TASK ITEM >> Print all entries precisely as they are written.

*** EXTRACTED MATERIAL ***

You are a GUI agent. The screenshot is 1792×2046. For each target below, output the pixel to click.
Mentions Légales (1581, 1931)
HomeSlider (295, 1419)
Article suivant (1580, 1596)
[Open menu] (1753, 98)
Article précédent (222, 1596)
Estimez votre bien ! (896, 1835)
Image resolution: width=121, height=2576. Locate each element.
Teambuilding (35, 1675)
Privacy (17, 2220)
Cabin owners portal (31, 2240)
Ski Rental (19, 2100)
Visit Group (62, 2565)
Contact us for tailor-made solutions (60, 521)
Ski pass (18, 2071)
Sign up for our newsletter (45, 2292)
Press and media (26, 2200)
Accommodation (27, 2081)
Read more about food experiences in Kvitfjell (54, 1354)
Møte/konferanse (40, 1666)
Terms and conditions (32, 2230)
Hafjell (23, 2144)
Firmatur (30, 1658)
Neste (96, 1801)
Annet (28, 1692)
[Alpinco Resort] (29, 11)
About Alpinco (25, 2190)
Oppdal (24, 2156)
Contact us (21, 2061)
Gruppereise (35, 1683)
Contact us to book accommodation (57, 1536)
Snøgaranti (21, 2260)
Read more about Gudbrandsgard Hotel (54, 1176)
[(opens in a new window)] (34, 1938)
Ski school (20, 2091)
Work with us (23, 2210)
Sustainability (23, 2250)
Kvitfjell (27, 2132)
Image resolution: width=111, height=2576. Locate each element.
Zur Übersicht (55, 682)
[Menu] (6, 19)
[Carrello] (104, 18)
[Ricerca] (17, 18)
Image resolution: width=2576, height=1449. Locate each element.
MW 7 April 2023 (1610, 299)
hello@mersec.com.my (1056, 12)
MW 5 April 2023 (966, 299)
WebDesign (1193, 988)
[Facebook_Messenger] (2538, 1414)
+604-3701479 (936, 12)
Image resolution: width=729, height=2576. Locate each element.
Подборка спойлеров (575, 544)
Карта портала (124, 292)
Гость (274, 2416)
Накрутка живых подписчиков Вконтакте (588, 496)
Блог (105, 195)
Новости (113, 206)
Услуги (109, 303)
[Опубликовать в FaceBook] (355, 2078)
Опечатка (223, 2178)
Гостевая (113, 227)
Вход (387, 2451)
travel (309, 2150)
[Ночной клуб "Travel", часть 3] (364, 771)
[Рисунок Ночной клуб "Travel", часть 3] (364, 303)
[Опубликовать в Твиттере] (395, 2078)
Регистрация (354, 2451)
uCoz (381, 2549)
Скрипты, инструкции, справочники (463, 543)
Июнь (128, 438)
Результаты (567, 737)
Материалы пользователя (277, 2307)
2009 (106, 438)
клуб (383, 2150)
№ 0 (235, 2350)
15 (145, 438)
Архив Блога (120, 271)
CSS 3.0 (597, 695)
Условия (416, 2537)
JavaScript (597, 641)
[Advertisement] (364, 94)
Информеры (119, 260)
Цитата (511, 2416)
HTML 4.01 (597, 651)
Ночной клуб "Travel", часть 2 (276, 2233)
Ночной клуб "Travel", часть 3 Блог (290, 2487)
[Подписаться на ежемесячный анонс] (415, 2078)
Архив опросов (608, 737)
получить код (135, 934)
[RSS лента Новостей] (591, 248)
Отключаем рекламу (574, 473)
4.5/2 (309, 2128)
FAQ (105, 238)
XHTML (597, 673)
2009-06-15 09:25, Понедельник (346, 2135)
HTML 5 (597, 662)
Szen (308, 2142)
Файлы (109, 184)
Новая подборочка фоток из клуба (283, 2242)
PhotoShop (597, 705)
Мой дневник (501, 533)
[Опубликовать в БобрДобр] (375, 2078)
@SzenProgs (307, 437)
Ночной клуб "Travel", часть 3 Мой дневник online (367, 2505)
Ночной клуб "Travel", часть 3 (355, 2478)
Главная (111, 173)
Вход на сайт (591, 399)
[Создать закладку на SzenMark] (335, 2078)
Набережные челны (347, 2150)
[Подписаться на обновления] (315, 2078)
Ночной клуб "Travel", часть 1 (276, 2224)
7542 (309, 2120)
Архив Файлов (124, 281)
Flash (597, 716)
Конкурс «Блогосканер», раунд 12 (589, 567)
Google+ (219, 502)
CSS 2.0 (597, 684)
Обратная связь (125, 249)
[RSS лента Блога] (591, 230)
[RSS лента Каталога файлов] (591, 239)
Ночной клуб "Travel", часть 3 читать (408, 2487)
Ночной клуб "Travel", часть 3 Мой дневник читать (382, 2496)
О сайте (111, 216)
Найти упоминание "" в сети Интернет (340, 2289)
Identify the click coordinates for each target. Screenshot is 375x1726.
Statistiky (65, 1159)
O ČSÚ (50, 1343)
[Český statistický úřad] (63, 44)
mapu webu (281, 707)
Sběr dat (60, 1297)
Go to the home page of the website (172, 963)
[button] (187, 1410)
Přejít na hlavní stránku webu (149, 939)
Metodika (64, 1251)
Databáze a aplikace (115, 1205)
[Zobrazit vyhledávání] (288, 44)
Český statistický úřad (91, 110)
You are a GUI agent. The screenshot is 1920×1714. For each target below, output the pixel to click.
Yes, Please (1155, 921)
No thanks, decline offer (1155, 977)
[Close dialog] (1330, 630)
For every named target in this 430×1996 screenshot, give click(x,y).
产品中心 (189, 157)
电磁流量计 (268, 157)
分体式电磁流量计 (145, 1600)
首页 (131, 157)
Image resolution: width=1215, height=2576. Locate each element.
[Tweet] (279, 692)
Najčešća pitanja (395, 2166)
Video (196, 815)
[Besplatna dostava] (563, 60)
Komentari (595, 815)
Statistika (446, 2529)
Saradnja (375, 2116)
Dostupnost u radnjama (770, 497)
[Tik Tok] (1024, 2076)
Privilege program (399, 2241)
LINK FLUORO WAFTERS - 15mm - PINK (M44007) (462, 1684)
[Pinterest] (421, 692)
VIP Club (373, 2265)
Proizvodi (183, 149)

*** End of EXTRACTED MATERIAL ***

EXERCISE OUTPUT >>
You are a GUI agent. The screenshot is 1792×2046. For each target below, output the pixel to click.
Mentions Légales (1581, 1931)
HomeSlider (295, 1419)
Article suivant (1580, 1596)
[Open menu] (1753, 98)
Article précédent (222, 1596)
Estimez votre bien ! (896, 1835)
Image resolution: width=121, height=2576. Locate each element.
Teambuilding (35, 1675)
Privacy (17, 2220)
Cabin owners portal (31, 2240)
Ski Rental (19, 2100)
Visit Group (62, 2565)
Contact us for tailor-made solutions (60, 521)
Ski pass (18, 2071)
Sign up for our newsletter (45, 2292)
Press and media (26, 2200)
Accommodation (27, 2081)
Read more about food experiences in Kvitfjell (54, 1354)
Møte/konferanse (40, 1666)
Terms and conditions (32, 2230)
Hafjell (23, 2144)
Firmatur (30, 1658)
Neste (96, 1801)
Annet (28, 1692)
[Alpinco Resort] (29, 11)
About Alpinco (25, 2190)
Oppdal (24, 2156)
Contact us (21, 2061)
Gruppereise (35, 1683)
Contact us to book accommodation (57, 1536)
Snøgaranti (21, 2260)
Read more about Gudbrandsgard Hotel (54, 1176)
[(opens in a new window)] (34, 1938)
Ski school (20, 2091)
Work with us (23, 2210)
Sustainability (23, 2250)
Kvitfjell (27, 2132)
Image resolution: width=111, height=2576. Locate each element.
Zur Übersicht (55, 682)
[Menu] (6, 19)
[Carrello] (104, 18)
[Ricerca] (17, 18)
Image resolution: width=2576, height=1449. Locate each element.
MW 7 April 2023 (1610, 299)
hello@mersec.com.my (1056, 12)
MW 5 April 2023 (966, 299)
WebDesign (1193, 988)
[Facebook_Messenger] (2538, 1414)
+604-3701479 (936, 12)
Image resolution: width=729, height=2576. Locate each element.
Подборка спойлеров (575, 544)
Карта портала (124, 292)
Гость (274, 2416)
Накрутка живых подписчиков Вконтакте (588, 496)
Блог (105, 195)
Новости (113, 206)
Услуги (109, 303)
[Опубликовать в FaceBook] (355, 2078)
Опечатка (223, 2178)
Гостевая (113, 227)
Вход (387, 2451)
travel (309, 2150)
[Ночной клуб "Travel", часть 3] (364, 771)
[Рисунок Ночной клуб "Travel", часть 3] (364, 303)
[Опубликовать в Твиттере] (395, 2078)
Регистрация (354, 2451)
uCoz (381, 2549)
Скрипты, инструкции, справочники (463, 543)
Июнь (128, 438)
Результаты (567, 737)
Материалы пользователя (277, 2307)
2009 (106, 438)
клуб (383, 2150)
№ 0 (235, 2350)
15 (145, 438)
Архив Блога (120, 271)
CSS 3.0 (597, 695)
Условия (416, 2537)
JavaScript (597, 641)
[Advertisement] (364, 94)
Информеры (119, 260)
Цитата (511, 2416)
HTML 4.01 (597, 651)
Ночной клуб "Travel", часть 2 (276, 2233)
Ночной клуб "Travel", часть 3 Блог (290, 2487)
[Подписаться на ежемесячный анонс] (415, 2078)
Архив опросов (608, 737)
получить код (135, 934)
[RSS лента Новостей] (591, 248)
Отключаем рекламу (574, 473)
4.5/2 (309, 2128)
FAQ (105, 238)
XHTML (597, 673)
2009-06-15 09:25, Понедельник (346, 2135)
HTML 5 (597, 662)
Szen (308, 2142)
Файлы (109, 184)
Новая подборочка фоток из клуба (283, 2242)
PhotoShop (597, 705)
Мой дневник (501, 533)
[Опубликовать в БобрДобр] (375, 2078)
@SzenProgs (307, 437)
Ночной клуб "Travel", часть 3 Мой дневник online (367, 2505)
Ночной клуб "Travel", часть 3 (355, 2478)
Главная (111, 173)
Вход на сайт (591, 399)
[Создать закладку на SzenMark] (335, 2078)
Набережные челны (347, 2150)
[Подписаться на обновления] (315, 2078)
Ночной клуб "Travel", часть 1 (276, 2224)
7542 (309, 2120)
Архив Файлов (124, 281)
Flash (597, 716)
Конкурс «Блогосканер», раунд 12 (589, 567)
Google+ (219, 502)
CSS 2.0 (597, 684)
Обратная связь (125, 249)
[RSS лента Блога] (591, 230)
[RSS лента Каталога файлов] (591, 239)
Ночной клуб "Travel", часть 3 читать (408, 2487)
Ночной клуб "Travel", часть 3 Мой дневник читать (382, 2496)
О сайте (111, 216)
Найти упоминание "" в сети Интернет (340, 2289)
Identify the click coordinates for each target. Screenshot is 375x1726.
Statistiky (65, 1159)
O ČSÚ (50, 1343)
[Český statistický úřad] (63, 44)
mapu webu (281, 707)
Sběr dat (60, 1297)
Go to the home page of the website (172, 963)
[button] (187, 1410)
Přejít na hlavní stránku webu (149, 939)
Metodika (64, 1251)
Databáze a aplikace (115, 1205)
[Zobrazit vyhledávání] (288, 44)
Český statistický úřad (91, 110)
You are a GUI agent. The screenshot is 1920×1714. For each target below, output the pixel to click.
Yes, Please (1155, 921)
No thanks, decline offer (1155, 977)
[Close dialog] (1330, 630)
For every named target in this 430×1996 screenshot, give click(x,y).
产品中心 (189, 157)
电磁流量计 (268, 157)
分体式电磁流量计 (145, 1600)
首页 (131, 157)
Image resolution: width=1215, height=2576. Locate each element.
[Tweet] (279, 692)
Najčešća pitanja (395, 2166)
Video (196, 815)
[Besplatna dostava] (563, 60)
Komentari (595, 815)
Statistika (446, 2529)
Saradnja (375, 2116)
Dostupnost u radnjama (770, 497)
[Tik Tok] (1024, 2076)
Privilege program (399, 2241)
LINK FLUORO WAFTERS - 15mm - PINK (M44007) (462, 1684)
[Pinterest] (421, 692)
VIP Club (373, 2265)
Proizvodi (183, 149)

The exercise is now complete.